La manière dont l’intérêt agit sur la conjoncture économique dépend en grande partie de décisions individuelles et de cadres fixés par la société. Généralement, l’intérêt est d’autant plus élevé que le risque est grand.
Prenons l’exemple d’un domaine agricole. En période favorable où les récoltes sont bonnes, ce domaine peut obtenir du capital pour l’achat de nouvelles machines avec un taux d’intérêt faible. Si le risque augmente, les investisseurs ne sont plus prêts aussi volontiers à donner de l’argent, puisqu’ils pourraient  perdre une partie de leur capital. Mais si toutefois un taux d’intérêts supérieur est proposé, il se trouve à nouveau des investisseurs qui accordent un prêt.

Aggraver les crises ?  Encourager d’avantage la croissance ?

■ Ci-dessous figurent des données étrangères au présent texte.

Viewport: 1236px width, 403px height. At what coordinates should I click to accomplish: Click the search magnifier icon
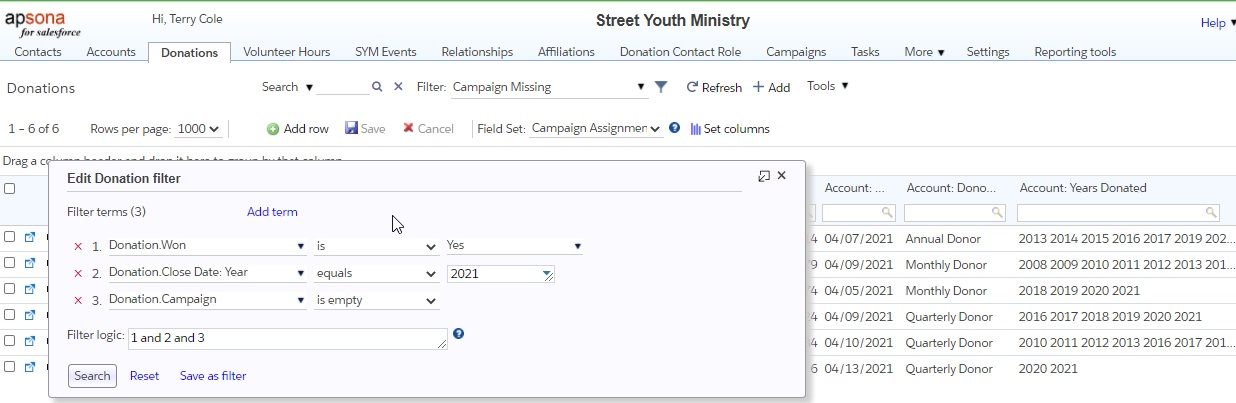pyautogui.click(x=377, y=87)

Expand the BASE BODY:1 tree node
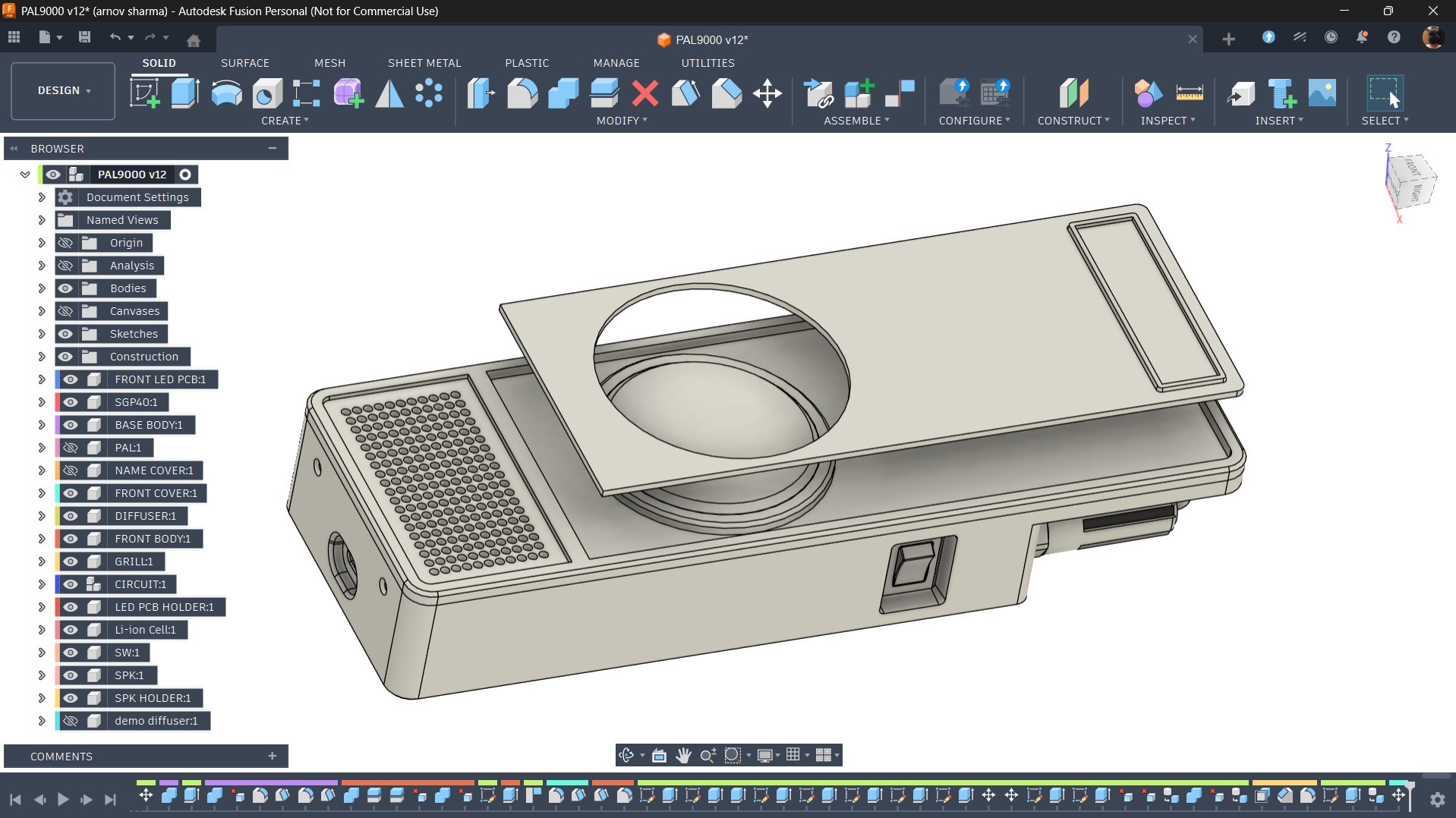coord(42,425)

Plus une entreprise va mal,  plus il lui faut payer pour avoir des prêts. Cela ne concerne pas seulement des entreprises particulières, mais aussi des États entiers : après la crise financière de 2008, les intérêts que devait payer la Grèce, alors en crise profonde, pour financer ses dettes nationales, augmentèrent considérablement. Ainsi le pays fut-il soumis à une pression supplémentaire.
Le mécanisme des taux d’intérêt que nous avons décrit renforce à chaque fois la situation économique donnée : les crises sont aggravées, les situations prospères encore améliorées. Cela est compréhensible, puisqu’à revenu égal, les investisseurs n’ont pas intérêt à prendre des risques plus élevés.
Doit-il en être ainsi ? Il ne peut s’agir de maintenir artificiellement en vie toutes les entreprises et toutes les initiatives  par des compromis. D’autre part, il y a des crises qu’il est possible de surmonter et qui mènent à de nouvelles évolutions. En de tels cas, ne serait-il pas plus judicieux d’apporter un soutien plutôt que de rendre la situation encore plus difficile ? Cela est-il seulement pensable ?

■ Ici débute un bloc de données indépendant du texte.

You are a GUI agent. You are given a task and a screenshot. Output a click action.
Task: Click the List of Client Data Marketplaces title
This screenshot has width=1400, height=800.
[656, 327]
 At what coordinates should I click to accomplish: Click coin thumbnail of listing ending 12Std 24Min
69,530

S’extraire de la tendance générale et penser à contre-courant.

Il existe effectivement d’autres solutions

Il serait déplacé d’exiger tel ou tel comportement pour des raisons morales, à une époque où les personnes veulent prendre leurs décisions en toute autonomie, et cela ne mènerait évidemment pas au but. Mais que se passe-t-il lorsque des personnes trouvent intéressants les motifs et les idées d’une initiative qui a besoin de financement et unissent leur engagement financier pour le développement de cette dernière ?
L’expérience de la Freie Gemeinschaftsbank montre qu’en de telles situations, une autre tendance peut se faire jour. Dans les situations de crise,  ces personnes accordent fréquemment des réductions du taux d’intérêt, il est rare qu’elles exigent  une majoration pour risque. Mais ces financeurs veulent connaître ce qui est envisagé pour sortir de la crise. Sans perspectives, ils retirent leur argent.

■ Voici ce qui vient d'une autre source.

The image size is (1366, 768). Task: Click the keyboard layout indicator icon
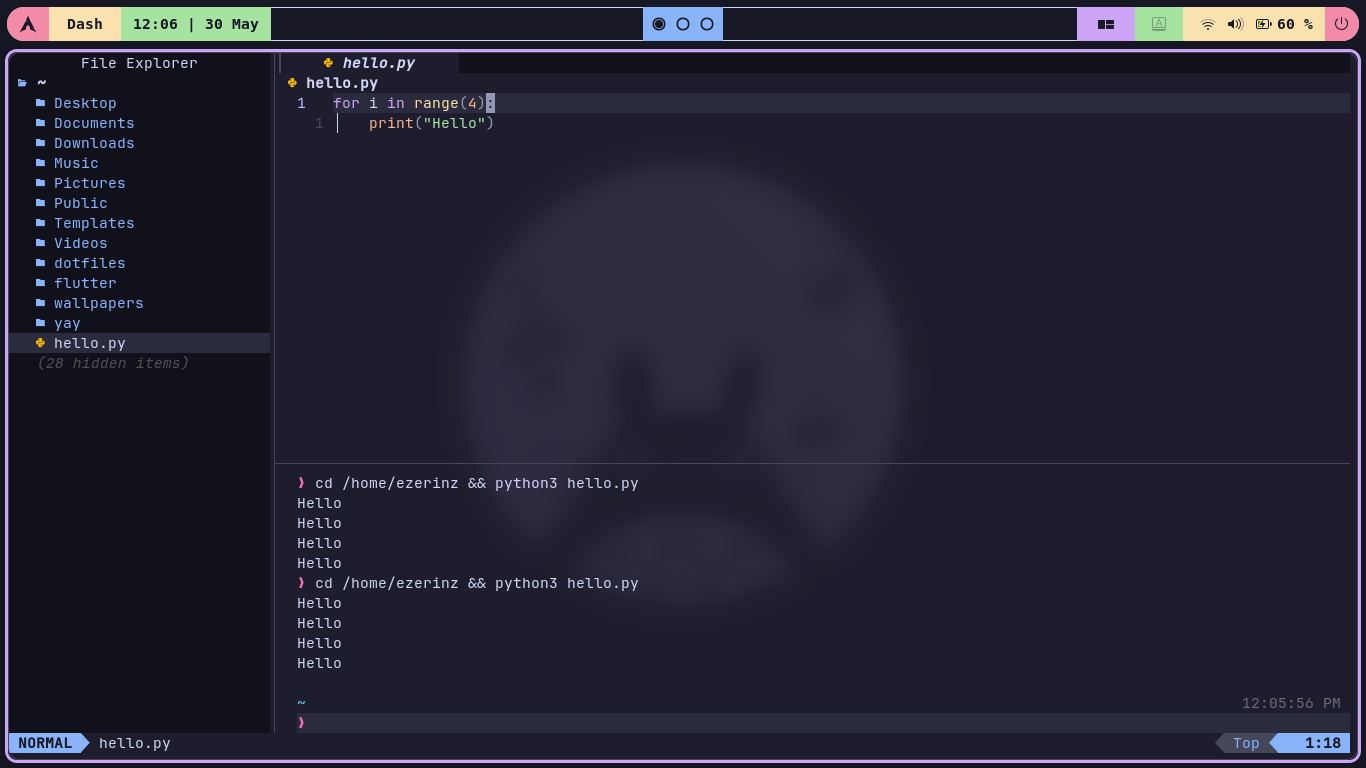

Payer volontairement plus d’intérêts selon la tendance d’un cycle ou exiger moins

En cas de succès des affaires, il arrive que les bénéficiaires d’un prêt paient des intérêts plus élevés à leurs financeurs, qui peuvent ainsi prendre part à cette réussite. Il en va de même pour la dépendance des taux d’intérêts du marché : dans des phases de taux élevés, ces créanciers sont souvent prêts à renoncer à une partie de leurs intérêts, étant donné qu’ils ne prennent pas seulement en compte la situation du  marché, mais également la situation individuelle de l’initiative financée. Mais il arrive aussi fréquemment que les prêts consentis par des personnes intéressées, en phase de taux de marché bas, produisent un intérêt au-dessus du cours du marché.
Globalement, on parvient ainsi à une évolution beaucoup plus stable  des intérêts et par suite, des initiatives. Toutes les parties en tirent profit.

Que faut-il pour que les intérêts puissent évoluer en ce sens ?
1. Transparence : il faut que les financeurs aient la possibilité de percevoir le projet financé et ses initiateurs, pour établir une relation avec ceux-ci.
2. Valeur et signification : la valeur sociale et l’importance du projet financé doivent être, pour les financeurs, concrètement perceptibles et compréhensibles.
3. Un espace de négociation : il faut que créanciers et débiteurs puissent structurer les conditions de l’attribution du crédit sous leur propre responsabilité.

Ce qui ne semble pas réaliste à grande échelle est  faisable dans un cadre qui permet une vue d’ensemble : la prise en compte des conditions et des possibilités individuelles de toutes les parties dans l’élaboration de décisions économiques.